Son olarak söylemek istiyorum ki, bu Tanrı’nın sevgisidir, sizi bir insan yapan Tanrının lütfüdür ve sizi en kâmil insan haline getirecek olan Tanrının lütfüdür. Çünkü Tanrı sizi, Shri Krishna’nın flütü gibi içi boş bir kişilik haline getirmek için, bu gücün size doğru akmasını ister. Böylece Tanrının gücünü hissedebilir ve onu yönlendirebilirsiniz. Tanrının krallığına girersiniz. Çünkü O, sevgi okyanusudur. O sizin, sözüm ona suçlarınızı affeder. Hangi suçlarınız varsa da, hangi günahları işlediyseniz de, siz sadece bazen evin dışından küçük bir saman çöpü getirmekten dolayı kendini suçlu hisseden küçük kuşlar gibisiniz. O, seven bir babadır. O, kendisi bağışlama okyanusu olan bir babadır. O, bizi tamamen temizler, O güzelliğini bize bahşeder. Siz, Tanrının tüm güçlerinin, tüm güzelliğinin haşmetinin bahşedildiği, Onun kendi çocukları olursunuz.
Tanrı sizi kutsasın.
Biraz su alabilir miyim lütfen. Şimdi, bir yolu var bazen insanlar sorular sormak istiyorlar ve onlar soru sormak için çok hevesliler. Bu zaman israfı. Şimdi, eğer açsanız, aslında aydınlanma almayı istemeli ve bunun işe yaradığını görmelisiniz. Bu sorular, bazen dikkatinizi dağıtabilir. Önce aydınlanmanızı almanız ve soruları daha sonra sormanız daha iyi olur. Ama bu ilk giriş konuşması, sanırım birkaç soru sormanız iyi olur, Ben sizin Annenizim, sorularınızı hiç korkmadan sormalısınız.
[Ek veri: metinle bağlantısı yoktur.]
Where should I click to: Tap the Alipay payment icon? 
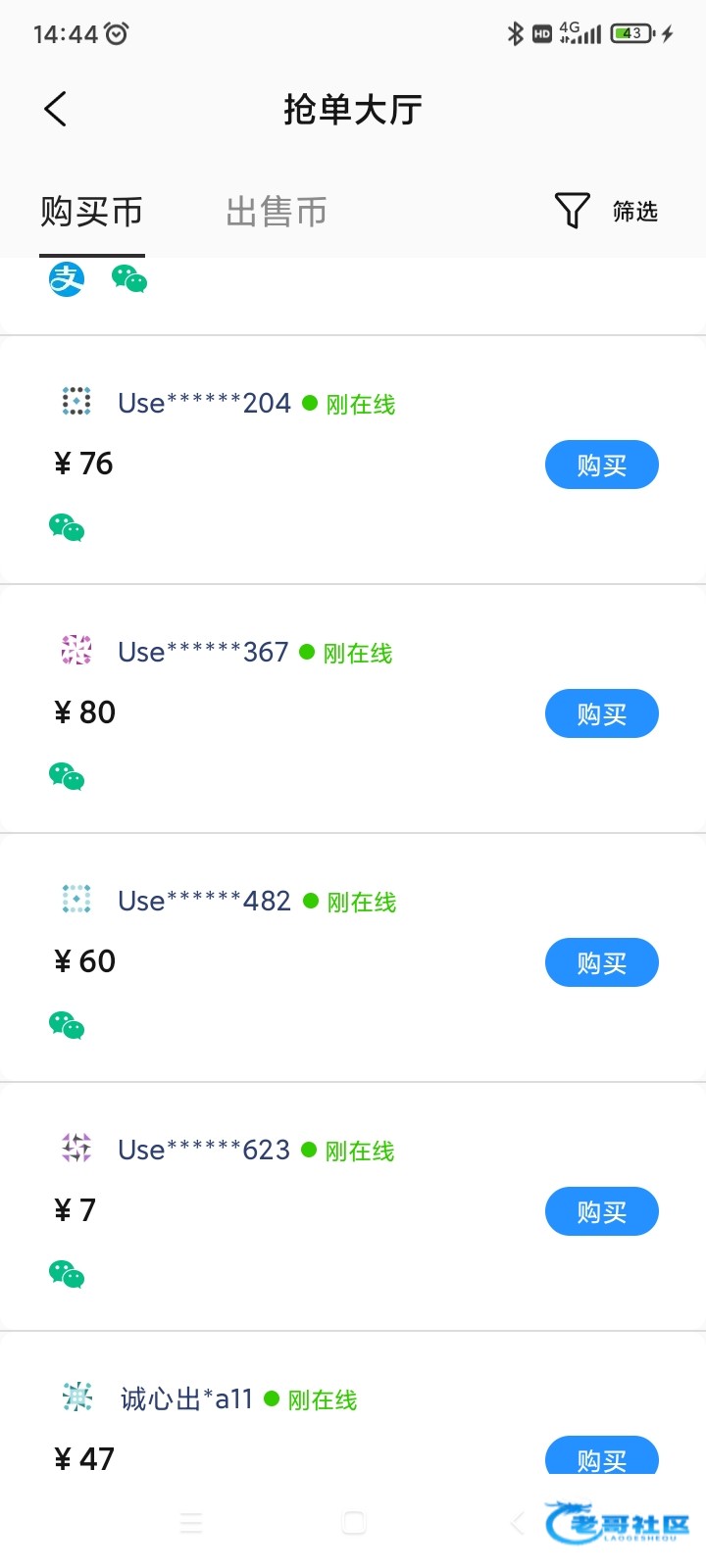point(67,279)
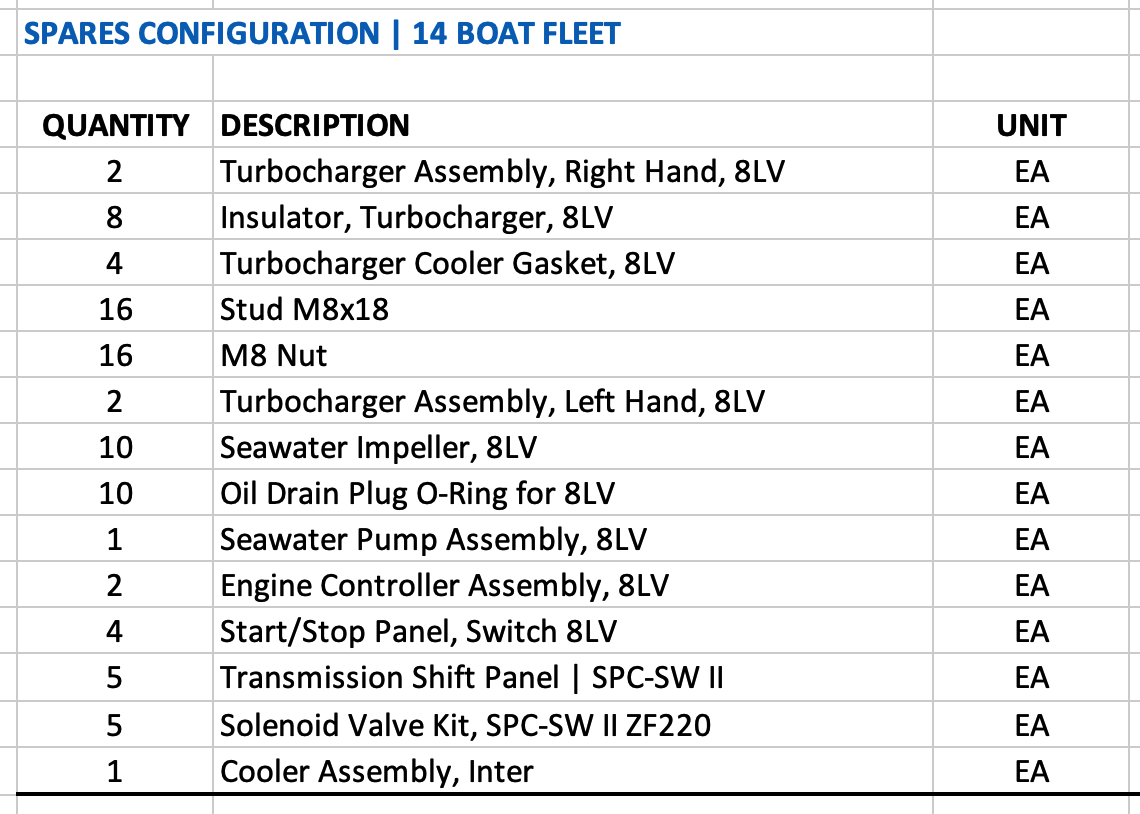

Orada elini suçlu şekilde kaldıran biri var. Yüksek sesle sormalısınız. Sizi duyamıyorum. Herhangi bir tehlike var mı ... (belli değil) Hiç de değil. Bu çok iyi bir şeydir. Hiç bir şekilde yok. Hiç bir şekilde, o sizin Annenizdir. Bakın, anne size koruma verdiği zaman, bütün silahlarını kuşanır. Bu dünyevi annedir, göksel annedir. Herhangi bir tehlike yok. Ama bu insanların bir yetkisi yok. Bu sanki köyden gelip, elektriği bilmeyen birisinin, elini fişe sokup, "Ben şok yaşadım" demesi gibi. Doğal olarak şok geçireceksiniz.
İşi bilen, Kundalini'nin nasıl yükseltileceğini de bilir. O sizin Annenizdir, hiç bir tehlike yok. Hiç bir şekilde.
Katılımcı: Gurular yaparmı .... ( anlaşılmıyor )
Evet, elbette, size yapacağım şey bu. Şüphesiz siz de başkalarınının Kundalinisini uyandıracaksınız!
Evet, evet, yüz kere.
Katılımcı: Nasıl
Çünkü sizler olmalısınız. İlk önce olmalısınız, bu çok basittir, tamam, bunun nasıl yapılacağını size daha sonra anlatacağım.
Katılımcı: ( anlaşılmıyor )
Yargılamak Benim işimdir. Yargılamak Benim işim. İrade sahibi hiç kimseyi bulamıyorum.
Yanlış yönlendirilen, yollarını kaybeden insanlar var. Bu dünyada çok az sayıda kötü insan var, çok az.
Aslında arayış içindekiler hiç de kötü değiller, zavallı şeyler kötü güçlerin elinde oyuncak oldular.
Yıkıldım, bazen onların sömürüldüğünü görüyorum. Ama onlar kötü değiller. Onlar hiç de kötü insanlar değiller. Onlar arayış içindeler, kesinlikle güzel şeyler onlar. Kötü biri olduğunuzu düşünmeyin, asla böyle düşünmeyin. Bu Beni incitiyor.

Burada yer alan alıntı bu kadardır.